Warrior fears workrate
Inside, Sasuke kicks the hell out of Taka, but runs into an overhead belly to belly and gets missile dropkicked in the back of the head. I think this match has more workrate in it than 10 episodes of RAW at this point. The crowd agrees. Taka hits the Michinoku Driver and Yakushiji interrupts at two, but gets dumped cause he’s a loser. Taka comes off the top but gets dropkicked by Sasuke and he hits a springboard moonsault press for two. He smokes Taka with a powerbomb and hits a Salto suplex with a bridge and it’s FINALLY over. Winners: Gran Hamada, Yakushiji, and Great Sasuke
-Holy shit that was one hell of a match. I know the recap was long, but I even LEFT STUFF OUT and it was still awesome. I’m deducting ¼* for the f’ed up powerbomb in the middle, but this is a ****3/4 match, EASILY. That’s as close to perfection as you get my friends. Go watch this match, NOW. Just an all around solid performance.
-But when you speak of solid performances, you speak of Mr. Nanny.
Just unbelievable character acting
-Cut to a backstage soliloquy for Stevie Richards.
ECW World Television Title Shane Douglas (w/ Francine) vs. Pitbull #2 This was set up by Shane breaking Pitbull #1’s neck and stealing their manager, Francine, away from them. Needless to say, Pitbull #2 was a little pissed off about this, and made it his goal to break Shane’s neck as soon as he could. That might constitute assault, right? Shane gets ahold of the house mic and lets everyone know he’s the one that led them here. Francine apparently had a coupon for Hookers R Us and is barely wearing clothes at all.
Buy one implant, get one free
Douglas goes on and on and on (he’s almost as bad as HHH) about how great he is, and I just don’t care.
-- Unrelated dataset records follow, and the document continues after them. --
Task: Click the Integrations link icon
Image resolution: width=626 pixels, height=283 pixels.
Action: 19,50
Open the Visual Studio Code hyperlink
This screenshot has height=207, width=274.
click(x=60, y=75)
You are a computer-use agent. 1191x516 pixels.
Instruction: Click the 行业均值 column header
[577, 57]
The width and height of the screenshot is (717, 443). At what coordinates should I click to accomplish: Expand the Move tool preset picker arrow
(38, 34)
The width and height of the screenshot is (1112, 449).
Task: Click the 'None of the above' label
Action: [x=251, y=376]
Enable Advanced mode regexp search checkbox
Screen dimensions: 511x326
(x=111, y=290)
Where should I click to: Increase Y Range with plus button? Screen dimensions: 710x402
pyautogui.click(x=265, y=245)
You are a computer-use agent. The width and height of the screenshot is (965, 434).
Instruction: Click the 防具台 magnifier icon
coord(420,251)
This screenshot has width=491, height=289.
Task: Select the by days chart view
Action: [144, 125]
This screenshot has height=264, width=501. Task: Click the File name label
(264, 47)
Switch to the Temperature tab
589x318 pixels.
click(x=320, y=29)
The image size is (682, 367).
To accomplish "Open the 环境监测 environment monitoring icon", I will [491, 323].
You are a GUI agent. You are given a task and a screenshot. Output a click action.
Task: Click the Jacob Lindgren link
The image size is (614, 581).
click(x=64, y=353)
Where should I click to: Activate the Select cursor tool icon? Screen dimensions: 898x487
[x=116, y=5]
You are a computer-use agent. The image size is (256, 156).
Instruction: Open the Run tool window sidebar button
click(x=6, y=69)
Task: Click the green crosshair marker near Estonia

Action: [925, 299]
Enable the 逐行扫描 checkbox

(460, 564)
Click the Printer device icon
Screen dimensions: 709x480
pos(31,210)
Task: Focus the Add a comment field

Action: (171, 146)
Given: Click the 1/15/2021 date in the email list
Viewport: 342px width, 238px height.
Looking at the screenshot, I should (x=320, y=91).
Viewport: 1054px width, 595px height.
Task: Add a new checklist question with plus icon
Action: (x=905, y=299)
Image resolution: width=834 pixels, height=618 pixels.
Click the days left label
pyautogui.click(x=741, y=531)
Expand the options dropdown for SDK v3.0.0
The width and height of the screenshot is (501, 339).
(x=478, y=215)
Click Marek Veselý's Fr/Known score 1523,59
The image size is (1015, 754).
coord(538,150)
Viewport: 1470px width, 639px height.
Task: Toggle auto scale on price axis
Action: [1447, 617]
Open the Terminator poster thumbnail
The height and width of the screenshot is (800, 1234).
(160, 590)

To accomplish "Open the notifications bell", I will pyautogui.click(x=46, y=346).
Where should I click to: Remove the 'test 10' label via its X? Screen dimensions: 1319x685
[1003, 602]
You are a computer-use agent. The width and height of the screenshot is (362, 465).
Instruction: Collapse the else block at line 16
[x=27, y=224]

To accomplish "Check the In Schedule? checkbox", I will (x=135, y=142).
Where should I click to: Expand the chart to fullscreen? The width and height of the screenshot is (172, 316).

Pitbull #1 is sitting ringside, and you know that’s not a good idea. Pitbull #2 finally comes to the ring and attacks to start the mask. The big stipulation is that if Pitbull #2 loses tonight, the masked man who has been stalking Shane has to unmask. Joey pretty much says it’s Rick Rude, and is curious as to what he looks like. Um…probably pretty close to what he looked like the last time he was on TV. Pitbull hits a spinning heel kick and a clothesline sets up a front facelock. I don’t think this match is going to be nearly as good as the last one. Pitbull wrenches the front facelock as the crowd tells him to break his neck. Douglas goes low and grabs a front facelock of his own, but Pitbull reverses into a side headlock takeover for two. Shane fights out of it but gets tripped down with a drop toe hold and Pitbull goes back to the front facelock. Shane again fights out and catches Pitbull with his head down and grabs, can you guess? Yes, another front facelock. Pitbull comes back and crotches Shane on the top rope. They screw something up off the ropes and Pitbull hits an inverted atomic drop and a clothesline for two. Pitbull wrenches Shane’s neck in front of Pitbull #2 in a classy move, but this match just ain’t doing it for me.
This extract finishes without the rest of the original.